Appellant claims that appellee waived his right to dividends by acquiescing in the use of the net earnings and profits of the company in paying the mortgage debt. In this appellant is 10. in error. It merely suspended the appellee's right until there was an excess of earnings over the amounts reasonably required to be expended for that purpose. It is no-where made to appear from the special findings that appellant was in any way prejudiced or misled by the conduct of appellee.
It is further claimed by appellant that a demand for the annulment of the redemption proceedings and the payment of dividends should have been made by appellee. This 11. contention is erroneous, for the reason that the corporation was denying in the spring of 1917, the rights of appellee as a stockholder in the corporation, and his suit is to correct the wrongs done him by the corporation in attempting to deprive him of his position and his rights as a stockholder. While the findings of the court show that appellee and his brothers acquiesced in the retirement of the bonded indebtedness and considered it sound business policy, there is no finding that indicates that at the end of this business policy they were acquiescing in the retirement of their stock and the complete destruction of their standing as stockholders.

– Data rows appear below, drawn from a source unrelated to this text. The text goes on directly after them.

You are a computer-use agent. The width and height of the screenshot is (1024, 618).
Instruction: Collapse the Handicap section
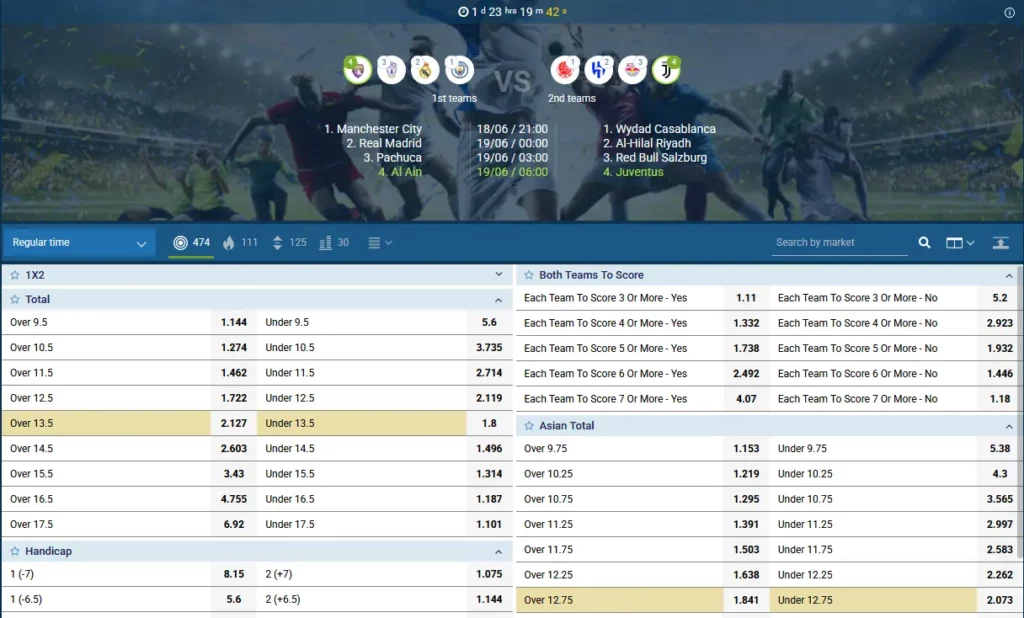tap(498, 551)
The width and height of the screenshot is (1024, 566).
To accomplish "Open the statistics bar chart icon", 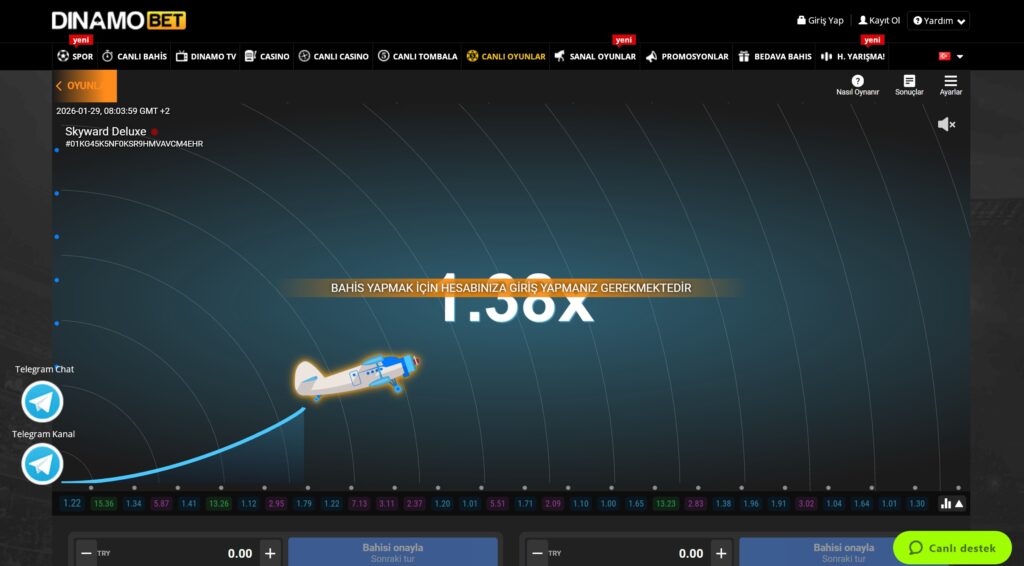I will tap(945, 503).
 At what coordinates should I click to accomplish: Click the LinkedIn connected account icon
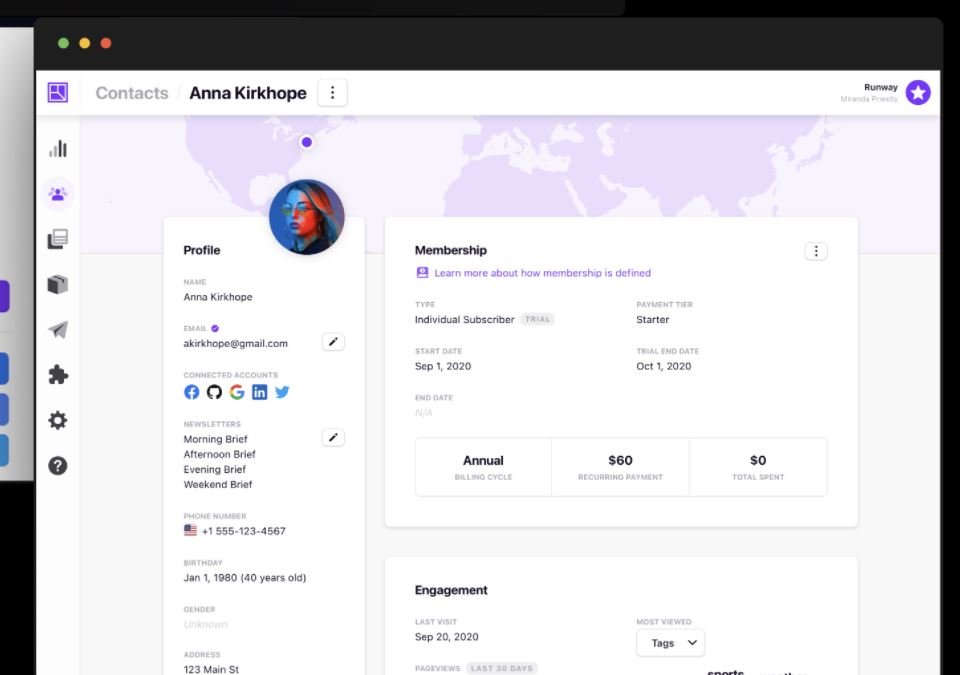260,392
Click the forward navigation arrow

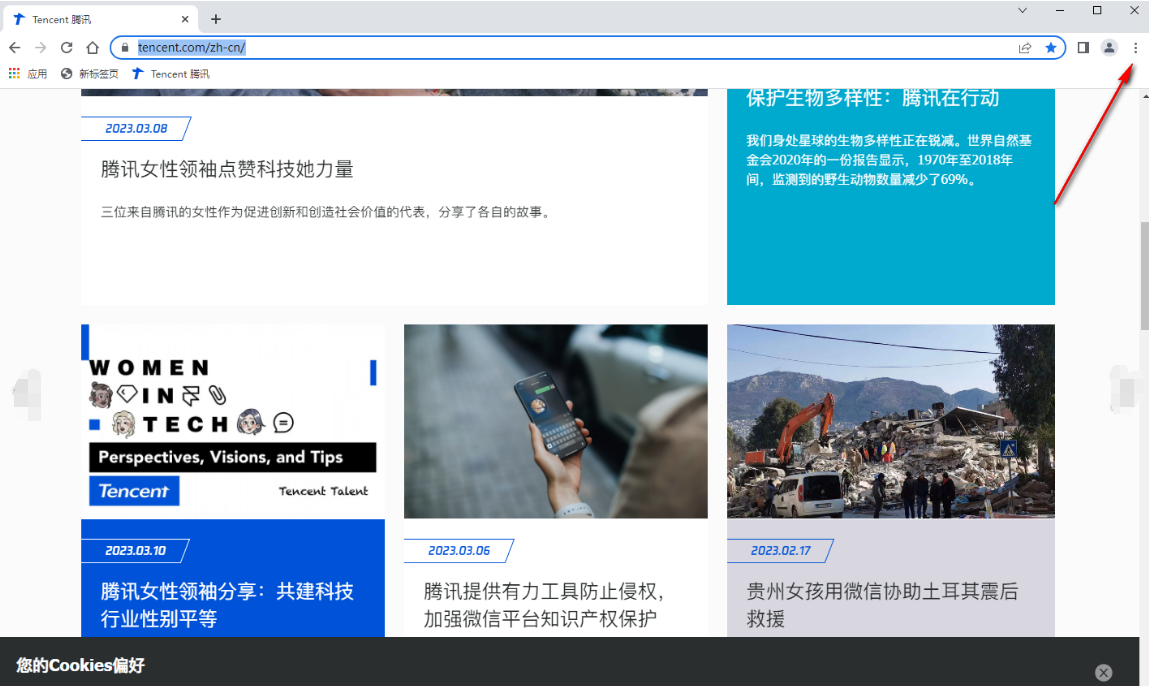(40, 47)
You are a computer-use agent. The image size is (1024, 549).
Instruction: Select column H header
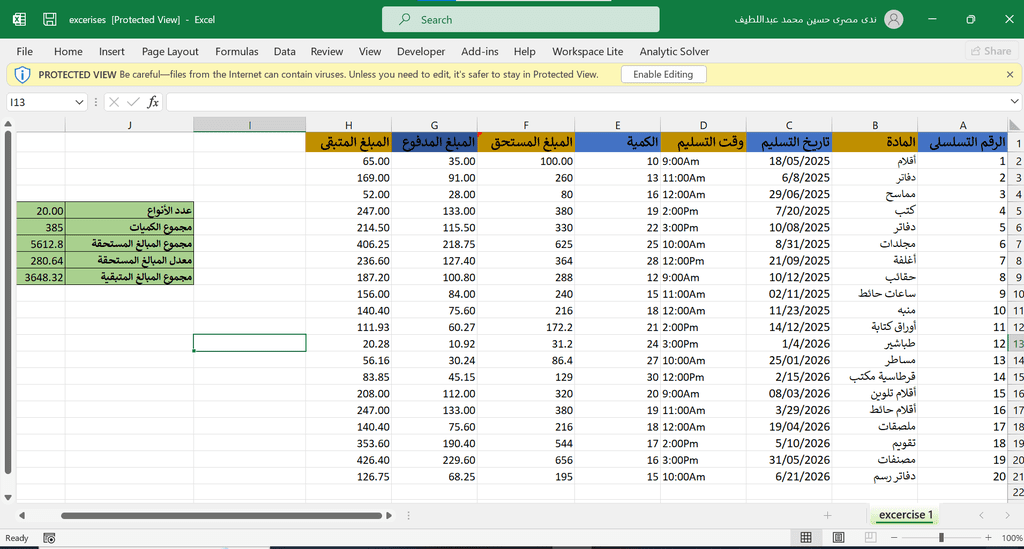[348, 125]
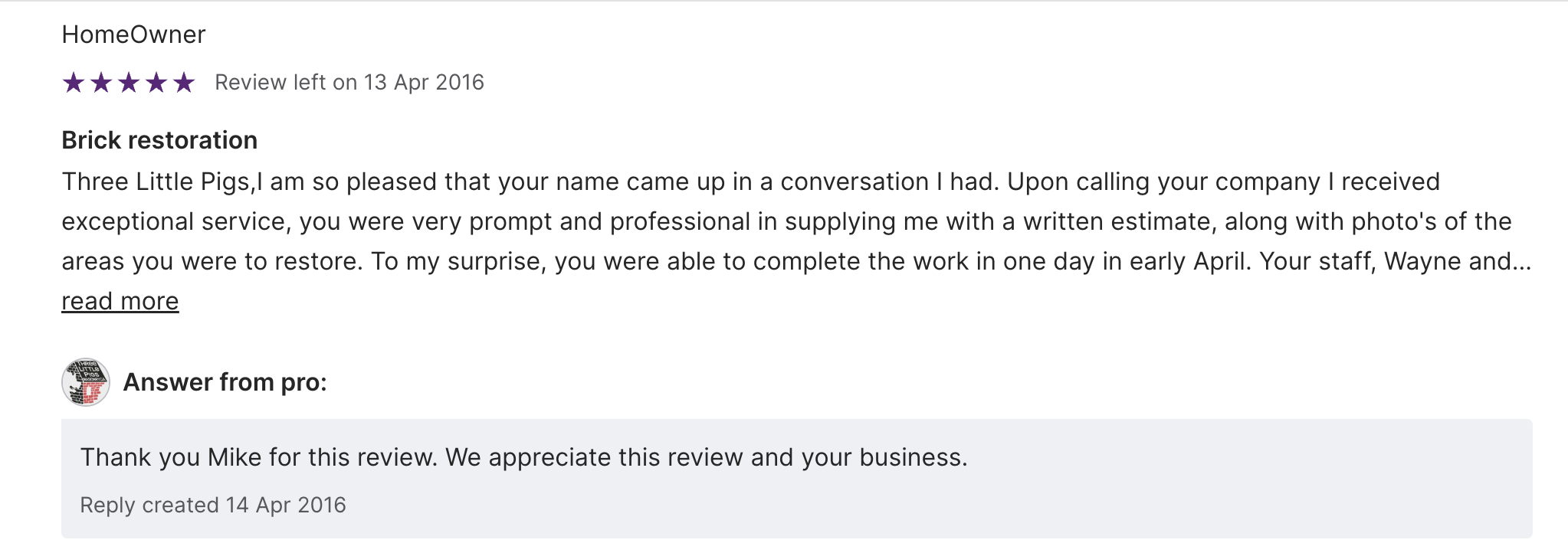Click the HomeOwner reviewer name

pos(133,34)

We know of no rule of law or equity that requires the doing of an idle and useless thing.
The court was correct in holding that the preferred stock was not redeemable, in declaring dividends there-on, in issuing a mandatory injunction to take up and cancel the $342,000 of bonds, and in perpetually enjoining *171 appellant from a further issuance of bonds without the written consent of the preferred stockholders.
We have in view the rule that: "It is largely a matter of discretion with the board of directors as to whether they will use the net profits for a dividend or will use them in the business of the company, although there is a limit to this discretion, and the courts will not allow the directors to use their power oppressively by refusing to declare dividends where the net profits and the character and conditions of the business clearly warrant it." 1 Cook, Corporations (7th ed.) § 272.
We also have in view the principle that, "The courts are inclined to scan closely a refusal to declare dividends where there are net profits and where the preferred stock is non-cumulative." 1 Cook, Corporations (7th ed.) § 272.